Saved entries

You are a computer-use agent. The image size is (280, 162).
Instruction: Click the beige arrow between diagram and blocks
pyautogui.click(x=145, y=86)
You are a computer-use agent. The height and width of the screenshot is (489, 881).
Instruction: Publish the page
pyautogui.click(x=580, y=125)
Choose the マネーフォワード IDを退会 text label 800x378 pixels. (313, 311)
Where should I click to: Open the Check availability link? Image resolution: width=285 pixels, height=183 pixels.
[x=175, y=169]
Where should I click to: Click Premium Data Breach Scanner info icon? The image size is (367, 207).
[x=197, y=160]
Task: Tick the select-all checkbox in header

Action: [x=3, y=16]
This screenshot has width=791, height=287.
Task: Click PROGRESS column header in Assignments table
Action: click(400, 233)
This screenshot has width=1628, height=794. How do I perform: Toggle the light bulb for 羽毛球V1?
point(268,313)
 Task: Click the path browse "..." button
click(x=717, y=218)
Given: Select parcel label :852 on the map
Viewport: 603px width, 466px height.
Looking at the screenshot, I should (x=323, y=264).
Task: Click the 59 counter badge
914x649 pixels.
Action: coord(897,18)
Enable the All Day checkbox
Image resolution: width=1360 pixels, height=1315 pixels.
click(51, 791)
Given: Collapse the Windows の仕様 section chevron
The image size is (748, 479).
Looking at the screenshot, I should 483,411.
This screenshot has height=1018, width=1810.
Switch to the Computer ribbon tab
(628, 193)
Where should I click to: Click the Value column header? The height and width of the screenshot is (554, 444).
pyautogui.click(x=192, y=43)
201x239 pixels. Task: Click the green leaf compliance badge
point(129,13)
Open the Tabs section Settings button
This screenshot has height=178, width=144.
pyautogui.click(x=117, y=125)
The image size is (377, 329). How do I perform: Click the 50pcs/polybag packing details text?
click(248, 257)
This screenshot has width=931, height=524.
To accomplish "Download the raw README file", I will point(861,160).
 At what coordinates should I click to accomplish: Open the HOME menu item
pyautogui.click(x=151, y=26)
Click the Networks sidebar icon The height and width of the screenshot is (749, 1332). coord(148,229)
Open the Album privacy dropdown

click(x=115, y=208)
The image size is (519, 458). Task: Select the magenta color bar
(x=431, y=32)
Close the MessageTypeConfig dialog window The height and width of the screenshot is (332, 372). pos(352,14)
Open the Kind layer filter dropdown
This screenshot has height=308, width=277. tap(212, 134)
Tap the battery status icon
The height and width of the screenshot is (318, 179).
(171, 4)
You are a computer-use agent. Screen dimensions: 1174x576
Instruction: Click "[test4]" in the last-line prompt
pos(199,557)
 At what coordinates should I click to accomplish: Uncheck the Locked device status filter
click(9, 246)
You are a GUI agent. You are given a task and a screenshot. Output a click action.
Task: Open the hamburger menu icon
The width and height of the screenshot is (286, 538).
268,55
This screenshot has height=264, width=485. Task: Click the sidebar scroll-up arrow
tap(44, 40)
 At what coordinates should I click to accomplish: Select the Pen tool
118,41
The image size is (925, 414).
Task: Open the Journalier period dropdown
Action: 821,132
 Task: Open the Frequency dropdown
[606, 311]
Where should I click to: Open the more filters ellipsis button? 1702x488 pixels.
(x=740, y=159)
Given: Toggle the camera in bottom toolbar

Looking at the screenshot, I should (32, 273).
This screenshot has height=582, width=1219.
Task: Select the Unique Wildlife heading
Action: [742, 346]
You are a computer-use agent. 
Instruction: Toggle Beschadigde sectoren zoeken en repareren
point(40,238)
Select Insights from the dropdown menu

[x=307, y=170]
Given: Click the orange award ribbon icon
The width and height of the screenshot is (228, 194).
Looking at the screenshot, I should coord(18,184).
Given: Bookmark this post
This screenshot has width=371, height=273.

→ **REQUIREMENT**: Could you give the records above again, exactly and in full?

→ **TASK SOLUTION**:
You are a computer-use agent. The image size is (280, 162).
Instruction: Click the beige arrow between diagram and blocks
pyautogui.click(x=145, y=86)
You are a computer-use agent. The height and width of the screenshot is (489, 881).
Instruction: Publish the page
pyautogui.click(x=580, y=125)
Choose the マネーフォワード IDを退会 text label 800x378 pixels. (313, 311)
Where should I click to: Open the Check availability link? Image resolution: width=285 pixels, height=183 pixels.
[x=175, y=169]
Where should I click to: Click Premium Data Breach Scanner info icon? The image size is (367, 207).
[x=197, y=160]
Task: Tick the select-all checkbox in header

Action: [x=3, y=16]
This screenshot has width=791, height=287.
Task: Click PROGRESS column header in Assignments table
Action: click(400, 233)
This screenshot has width=1628, height=794. How do I perform: Toggle the light bulb for 羽毛球V1?
point(268,313)
 Task: Click the path browse "..." button
click(x=717, y=218)
Given: Select parcel label :852 on the map
Viewport: 603px width, 466px height.
Looking at the screenshot, I should (x=323, y=264).
Task: Click the 59 counter badge
914x649 pixels.
Action: coord(897,18)
Enable the All Day checkbox
Image resolution: width=1360 pixels, height=1315 pixels.
click(51, 791)
Given: Collapse the Windows の仕様 section chevron
The image size is (748, 479).
Looking at the screenshot, I should 483,411.
This screenshot has height=1018, width=1810.
Switch to the Computer ribbon tab
(628, 193)
Where should I click to: Click the Value column header? The height and width of the screenshot is (554, 444).
pyautogui.click(x=192, y=43)
201x239 pixels. Task: Click the green leaf compliance badge
point(129,13)
Open the Tabs section Settings button
This screenshot has height=178, width=144.
pyautogui.click(x=117, y=125)
The image size is (377, 329). How do I perform: Click the 50pcs/polybag packing details text?
click(248, 257)
This screenshot has width=931, height=524.
To accomplish "Download the raw README file", I will point(861,160).
 At what coordinates should I click to accomplish: Open the HOME menu item
pyautogui.click(x=151, y=26)
Click the Networks sidebar icon The height and width of the screenshot is (749, 1332). coord(148,229)
Open the Album privacy dropdown

click(x=115, y=208)
The image size is (519, 458). Task: Select the magenta color bar
(x=431, y=32)
Close the MessageTypeConfig dialog window The height and width of the screenshot is (332, 372). pos(352,14)
Open the Kind layer filter dropdown
This screenshot has height=308, width=277. tap(212, 134)
Tap the battery status icon
The height and width of the screenshot is (318, 179).
(171, 4)
You are a computer-use agent. Screen dimensions: 1174x576
Instruction: Click "[test4]" in the last-line prompt
pos(199,557)
 At what coordinates should I click to accomplish: Uncheck the Locked device status filter
click(9, 246)
You are a GUI agent. You are given a task and a screenshot. Output a click action.
Task: Open the hamburger menu icon
The width and height of the screenshot is (286, 538).
268,55
This screenshot has height=264, width=485. Task: Click the sidebar scroll-up arrow
tap(44, 40)
 At what coordinates should I click to accomplish: Select the Pen tool
118,41
The image size is (925, 414).
Task: Open the Journalier period dropdown
Action: 821,132
 Task: Open the Frequency dropdown
[606, 311]
Where should I click to: Open the more filters ellipsis button? 1702x488 pixels.
(x=740, y=159)
Given: Toggle the camera in bottom toolbar

Looking at the screenshot, I should (32, 273).
This screenshot has height=582, width=1219.
Task: Select the Unique Wildlife heading
Action: [742, 346]
You are a computer-use agent. 
Instruction: Toggle Beschadigde sectoren zoeken en repareren
point(40,238)
Select Insights from the dropdown menu

[x=307, y=170]
Given: Click the orange award ribbon icon
The width and height of the screenshot is (228, 194).
Looking at the screenshot, I should coord(18,184).
Given: Bookmark this post
This screenshot has width=371, height=273.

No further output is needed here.